* EXERCISE MATERIALS:

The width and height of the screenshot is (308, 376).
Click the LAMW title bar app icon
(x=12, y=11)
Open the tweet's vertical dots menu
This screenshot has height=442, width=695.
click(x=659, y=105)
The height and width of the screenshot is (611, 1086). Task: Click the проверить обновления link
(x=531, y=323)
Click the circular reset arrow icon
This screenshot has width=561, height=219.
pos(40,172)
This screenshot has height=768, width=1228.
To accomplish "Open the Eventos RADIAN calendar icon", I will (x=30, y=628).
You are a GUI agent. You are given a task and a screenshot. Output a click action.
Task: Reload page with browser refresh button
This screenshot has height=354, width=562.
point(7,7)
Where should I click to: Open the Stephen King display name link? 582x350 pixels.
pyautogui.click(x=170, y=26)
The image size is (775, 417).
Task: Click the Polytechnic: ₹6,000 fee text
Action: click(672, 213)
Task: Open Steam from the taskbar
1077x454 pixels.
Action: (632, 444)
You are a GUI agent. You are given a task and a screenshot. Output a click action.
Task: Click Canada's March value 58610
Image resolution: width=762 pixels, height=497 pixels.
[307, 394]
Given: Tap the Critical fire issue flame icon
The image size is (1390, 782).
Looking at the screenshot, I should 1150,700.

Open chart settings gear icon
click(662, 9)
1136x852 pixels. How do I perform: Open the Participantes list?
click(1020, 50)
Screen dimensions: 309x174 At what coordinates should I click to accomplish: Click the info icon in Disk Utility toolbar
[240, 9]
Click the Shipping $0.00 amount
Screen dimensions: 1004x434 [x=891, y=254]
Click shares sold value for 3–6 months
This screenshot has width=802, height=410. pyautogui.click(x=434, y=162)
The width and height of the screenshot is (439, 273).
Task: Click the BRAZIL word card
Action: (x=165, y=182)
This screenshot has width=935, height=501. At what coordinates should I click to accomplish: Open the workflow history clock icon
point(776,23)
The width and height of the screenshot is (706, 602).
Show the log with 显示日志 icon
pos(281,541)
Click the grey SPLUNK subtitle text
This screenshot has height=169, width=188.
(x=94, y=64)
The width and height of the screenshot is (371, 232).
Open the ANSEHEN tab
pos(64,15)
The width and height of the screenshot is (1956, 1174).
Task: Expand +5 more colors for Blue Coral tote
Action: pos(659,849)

* DESCRIPTION OF THE TASK: Rewrite all of the data above, changing every instance of "Open" to "Access" and leaving everything else unchanged.

* EXERCISE RESPONSE:
The width and height of the screenshot is (308, 376).
Click the LAMW title bar app icon
(x=12, y=11)
Access the tweet's vertical dots menu
This screenshot has height=442, width=695.
click(x=659, y=105)
The height and width of the screenshot is (611, 1086). Task: Click the проверить обновления link
(x=531, y=323)
Click the circular reset arrow icon
This screenshot has width=561, height=219.
pos(40,172)
This screenshot has height=768, width=1228.
To accomplish "Access the Eventos RADIAN calendar icon", I will (x=30, y=628).
You are a GUI agent. You are given a task and a screenshot. Output a click action.
Task: Reload page with browser refresh button
This screenshot has height=354, width=562.
point(7,7)
Where should I click to: Access the Stephen King display name link? 582x350 pixels.
pyautogui.click(x=170, y=26)
The image size is (775, 417).
Task: Click the Polytechnic: ₹6,000 fee text
Action: click(672, 213)
Task: Access Steam from the taskbar
1077x454 pixels.
Action: (632, 444)
You are a GUI agent. You are given a task and a screenshot. Output a click action.
Task: Click Canada's March value 58610
Image resolution: width=762 pixels, height=497 pixels.
[307, 394]
Given: Tap the Critical fire issue flame icon
The image size is (1390, 782).
Looking at the screenshot, I should 1150,700.

Access chart settings gear icon
click(662, 9)
1136x852 pixels. How do I perform: Access the Participantes list?
click(1020, 50)
Screen dimensions: 309x174 At what coordinates should I click to accomplish: Click the info icon in Disk Utility toolbar
[240, 9]
Click the Shipping $0.00 amount
Screen dimensions: 1004x434 [x=891, y=254]
Click shares sold value for 3–6 months
This screenshot has width=802, height=410. pyautogui.click(x=434, y=162)
The width and height of the screenshot is (439, 273).
Task: Click the BRAZIL word card
Action: (x=165, y=182)
This screenshot has width=935, height=501. At what coordinates should I click to accomplish: Access the workflow history clock icon
point(776,23)
The width and height of the screenshot is (706, 602).
Show the log with 显示日志 icon
pos(281,541)
Click the grey SPLUNK subtitle text
This screenshot has height=169, width=188.
(x=94, y=64)
The width and height of the screenshot is (371, 232).
Access the ANSEHEN tab
pos(64,15)
The width and height of the screenshot is (1956, 1174).
Task: Expand +5 more colors for Blue Coral tote
Action: pos(659,849)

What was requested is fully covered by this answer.